Haberi okuduğumdan beri gülüyorum… Hani “gay” yani eşcinsel olduğu için istifası istenen şu ABD’li senatör var ya, işte ona…

Bizim Senatör, Minneapolis havaalanının tuvaletinde yan kabindeki polis memuruna ilişki teklif ederken yakalanmıştı Haziran ayında…

Garibim girmiş tuvalete, bakmış yanında ay parçası gibi bir çocuk… Maazallah çocuk da bunun mühim bir şahsiyet olduğunu anlayıp da toparlandıysa, bizim senatör  “sen otur işine bak çocuğum, ben de sana bakayım” demiştir…

Bahtsız ABedeVi senatörü ne bilsin karşısındakinin Minnea’nın Polisi olduğunu, ava giderken avlanıvermiş işte…

Üstelik bir Allahın kulu da destek olmamış sonra senatöre, eşi hariç… Bir tek o kadıncağız “vallahi gay değil, benim bey” demiş durmuş…

Haber komik olmasına komik de, burada asıl kafamı kurcalayan şey, o senatörün aşırı muhafazakar olarak bilinmesi ve eşcinsel haklarına şiddetle karşı çıkması…

Yani aslında içinde var olan şeyin, dışarıda yok olması gerektiğini savunması ve bu görüşlerinden dolayı destek bularak seçilmesi…

Fikirlerinden dolayı sevdiğiniz, oy verdiğiniz, güvendiğiniz insanın aslında bir “başkası” olması…

“Mış gibi” yaşaması…

Anlamak ne mümkün?

Görevler:
A. Senatör haberini anlatan yazıya göre aşağıdaki soruları yanıtlayın:
(i) Senatör nerede yakalanmış?
(ii) Senatöre kim destek olmuş?
(iii) Senatör hangi görüşleriyle biliniyor?
B. Senatör haberini anlatan yazıyı son cümlesinden sonra aynı üslupla sürdürün.

Kaynak Malzeme:
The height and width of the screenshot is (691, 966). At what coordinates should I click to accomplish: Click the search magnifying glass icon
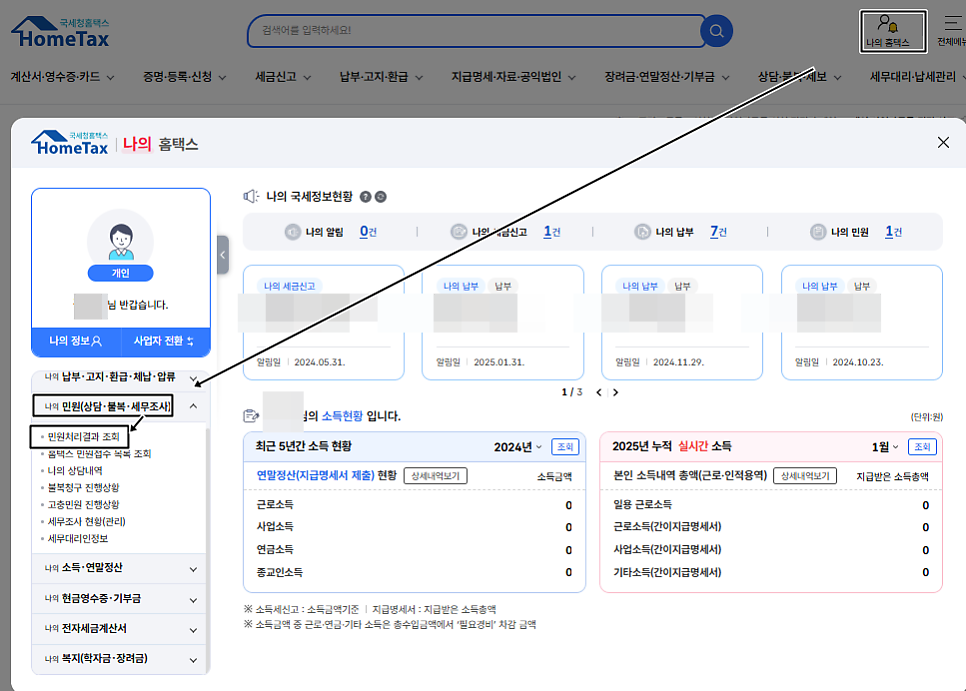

Beklenen Yanıtlar:
A.
(i) Minneapolis havaalanının tuvaletinde.
(ii) Yalnızca eşi.
(iii) Aşırı muhafazakâr olmasıyla ve eşcinsel haklarına şiddetle karşı çıkmasıyla.

B.
Üzerimize büyük gelen elbiselerle, ya da ayağımızı sıkan ayakkabılarla bile rahat edemeyen bizler, ruhumuza uymayan kimliklerle ne kadar kolay yaşıyoruz…

Bize sunulan rolleri sorgusuz sualsiz kabul ediyor, sonra da sıkıntıdan nasır bağlamış yüreklerimiz neden böylesine kaşınıyor bir türlü anlamıyoruz…

İçi dışı bir olamıyoruz bir türlü, gün gelip denesek bile, sadece bir diğerinin yansıması olanları kızdırıyoruz, aynalarla çevrili bu dünyada…

Zincirlerimizi kıramayacağımızı anlayınca da o zincirin bize tanıdığı alanda volta atıp duruyoruz ümitsizce…

Başkası olmaya bu kadar yakın bizler, “kendimiz” olmaya ne denli uzak duruyoruz…

Kendimizden “başkası” olmaya ne kadar hevesliyiz…

Ondan mı bizim dışımızdakilerin yaşadıklarına, acısına da bu kadar kolaylıkla “başkası” oluyoruz merak ediyorum…

Ve acaba ondan mı diyor şair?

“Anlamak yok çocuğum, anlar gibi olmak var…

Akıl için son tavır, saçlarını yolmak var…”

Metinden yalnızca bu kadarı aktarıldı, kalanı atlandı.